See the three winner's projects and honorable mentions below:
1st prize winner: U-CAN, Taiwan, I-Ting Chuang, Yu Han Wu, Takanori Kodama, Jing-Yao Lin (The National Taiwan University of Science and Technology)
U-CAN places the Cannabis dispensary on roof additions typical in cities of Taiwan. Although illegal, these roof additions have traditionally been permitted by Taiwanese authorities and are commonly used as places of household ancestral worship as well as shared social space. By associating the Cannabis dispensary with this explicitly illegal yet implicitly condoned urban fabric, U-CAN acknowledges the political paradoxes of a substance that is simultaneously illicit and sanctioned, recognizing Cannabis as a cultural artifact rather than just a prohibited product.
U-CAN navigates these ambiguities spatially, embedding both the public and private spaces of a Cannabis dispensary into an unsanctioned urban fabric. The proposal envelopes the intimate program of private consultation rooms within the more public visitor and commerce areas. These private rooms are expressed as light chimneys on the roof, creating a public gathering space that reaffirms Cannabis use as a fundamentally social and spiritual transaction. The U-CAN proposal successfully plays these political and social ambiguities against one another through this collective inhabitation of the roof, a space that is unsanctioned, marginal, forbidden, and yet a fundamental part of a shared urban identity.

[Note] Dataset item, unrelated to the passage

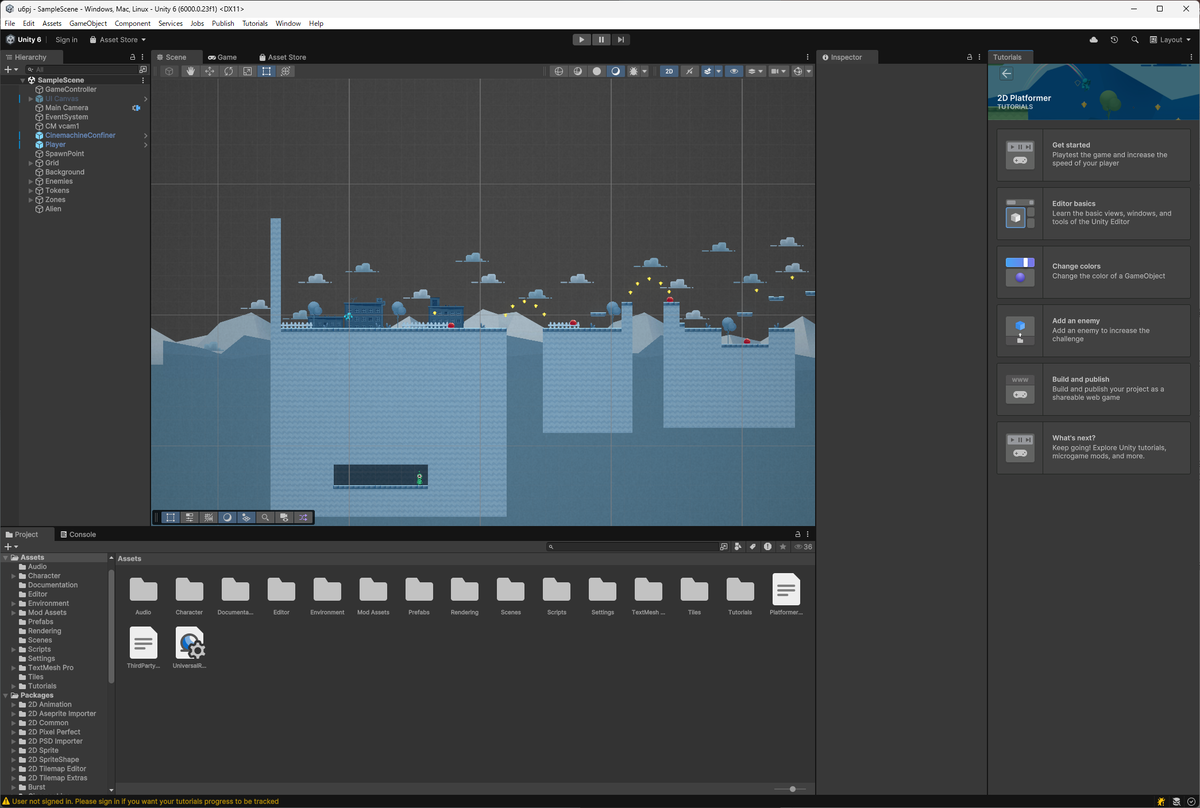
Task: Toggle 2D mode in the Scene view
Action: [668, 71]
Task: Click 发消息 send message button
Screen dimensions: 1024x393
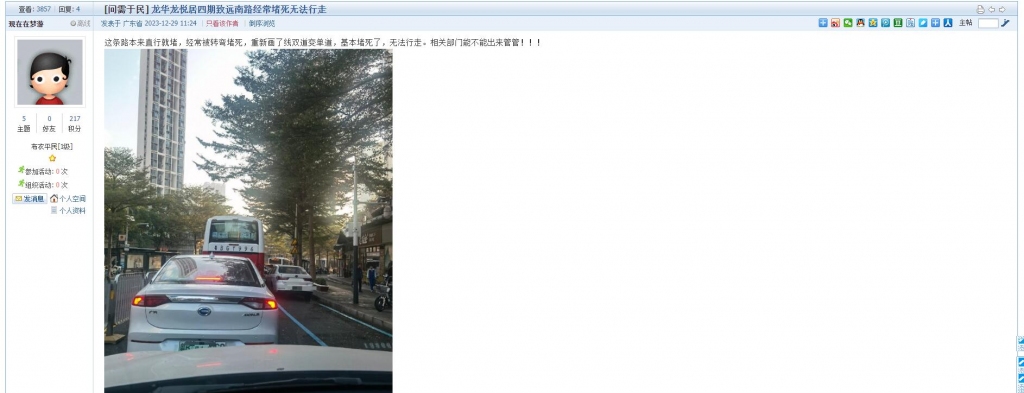Action: [x=30, y=198]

2nd prize winner: Cannaleonic Bank, Spain, Hector Duran, Albert Pla, Joan Pau Alberti
The second place proposal is successful in its interpretation of the local politics surrounding Cannabis use, combined with clever architectural language to communicate a clear concept that is both iconic and versatile. The proposal is strategically sited in the medical research park in Barcelona, Spain, adjacent to the beach, symbolically representing both the dichotomy of public perception surrounding medicinal and recreational Cannabis use. Formally, the project is composed of a square boundary wall made up of informational pamphlets delineating the public from private.
This ephemeral boundary literally degrades and morphs as people consume information, slowly revealing the project’s interior. Beyond this ephemeral skin, the program is hosted in a series of rectilinear volumes loosely formed around a central courtyard open to the sky. This interior space, based on a simple column grid, is simultaneously intimate and social, both functional and mutable depending on the needs of a particular locale. Floating above this interior, the roof comprises the iconicity of the project: a flat horizontal datum laden and overflowing with plantings. The curvilinear contrast of the roof to the volumes beneath draws the eye to a recognizable silhouette and creates shaded public space.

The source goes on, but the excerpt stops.